§ Directions:
1. Quote the essay on getting lost and GPS exactly, starting at "Now, another day" and ending at "it: I'm lost.".
2. Write what comes next in the essay on getting lost and GPS, beginning right after its final sentence.

*** Text passage ***

I Know Where I'm Going

On getting lost, GPS, and a farewell to maps

    Photo: Illustration by Tavis Coburn

IT HAS CREPT UP ON ME SLOWLY, like an illness. Last night, studying the map beside a small campfire, I knew. I just refused to believe it. I crawled into my sleeping bag haunted by my dawning certainty.

Now, another day deeper into the mountains alone, it is undeniable. The long drainage I'm descending is curling southeast, but I should be going west. The physiography of this valley is V-shaped, incised, river-cut; I should still be in a U-shaped glacial trough. And I've dropped into an impossible bamboo jungle; I should still be above timberline. After six weeks of pushing into one of the most remote and isolated regions of the Himalayas, I admit it: I'm lost.

I stop. I sink onto a moss-padded boulder, slide out from under my humongous pack, reach into my back pocket, and retrieve a worn Ziploc bag. I slip out the precious contents, and for the thousandth time open the map.

The creases are almost torn through and the print worn away; hand-scrawled numbers and symbols are scattered across the page like unfinished equations; notes and sketches fill the margins as if it were some forgotten alchemist's scroll; soup stains blot the middle; a candle burn chars one edge. It is a declassified U.S. Defense Mapping Agency 1:500,000 topographic Tactical Pilotage Chart H-10B. Magnetic variation, 1° west. Contour interval, 1,000 feet.

*** Supplied material ***

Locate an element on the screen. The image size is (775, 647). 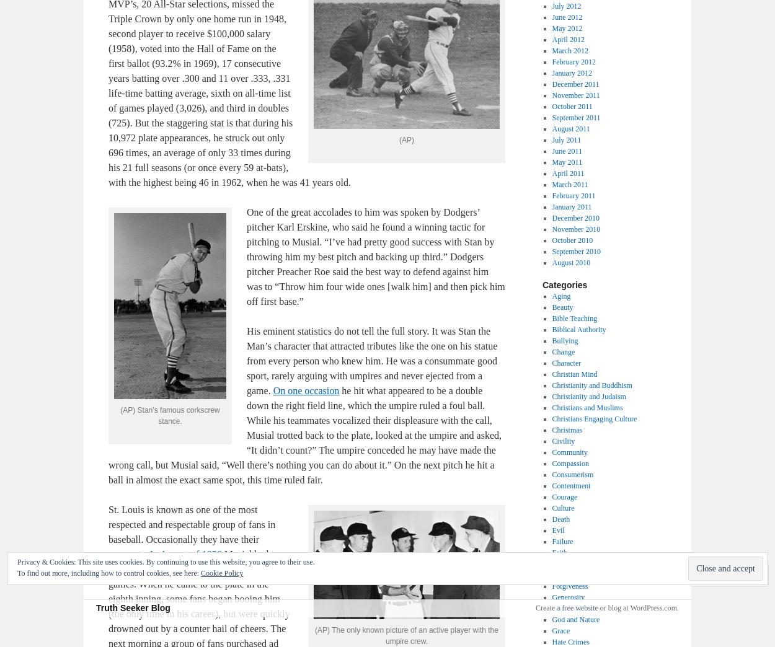
'he hit what appeared to be a double down the right field line, which the umpire ruled a foul ball. While his teammates vocalized their displeasure with the call, Musial trotted back to the plate, looked at the umpire and asked, “It didn’t count?” The umpire conceded he may have made the wrong call, but Musial said, “Well there’s nothing you can do about it.” On the next pitch he hit a ball in almost the exact same spot, this time ruled fair.' is located at coordinates (108, 434).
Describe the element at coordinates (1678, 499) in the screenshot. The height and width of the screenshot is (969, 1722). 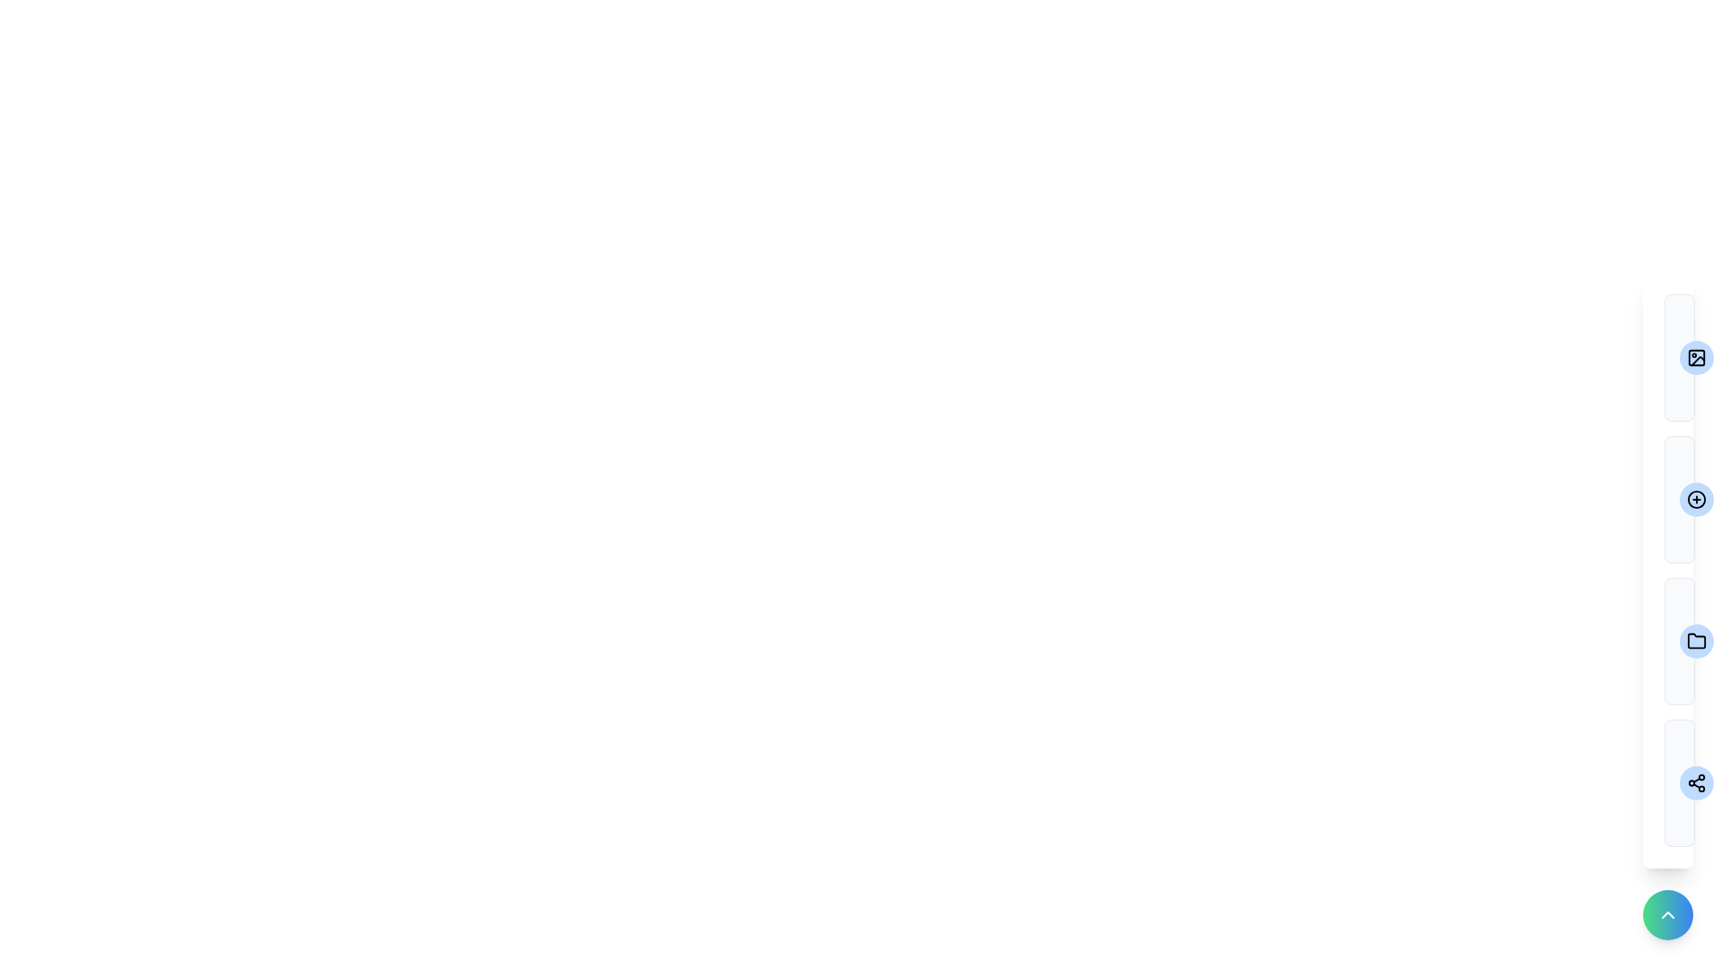
I see `the menu item labeled Add Photo to preview its description` at that location.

***

§ Responses in order:
1.
Now, another day deeper into the mountains alone, it is undeniable. The long drainage I'm descending is curling southeast, but I should be going west. The physiography of this valley is V-shaped, incised, river-cut; I should still be in a U-shaped glacial trough. And I've dropped into an impossible bamboo jungle; I should still be above timberline. After six weeks of pushing into one of the most remote and isolated regions of the Himalayas, I admit it: I'm lost.

2.
I tug on a lanyard and a plastic rectangle swings out of my front pocket: the compass. It's scratched and grimy, with smears of sunscreen on the base plate—a Suunto M-3G Global Leader with all the standard features: magnetic needle, meridian lines, two-degree graduations on a rotating dial, direction-of-travel arrow, magnifying glass.

Perched on the boulder, I spin the map, forcing north to roughly match the disconcerting direction the compass needle is pointing. Using the magnifying lens, I once again scrutinize the cryptic brown contour lines.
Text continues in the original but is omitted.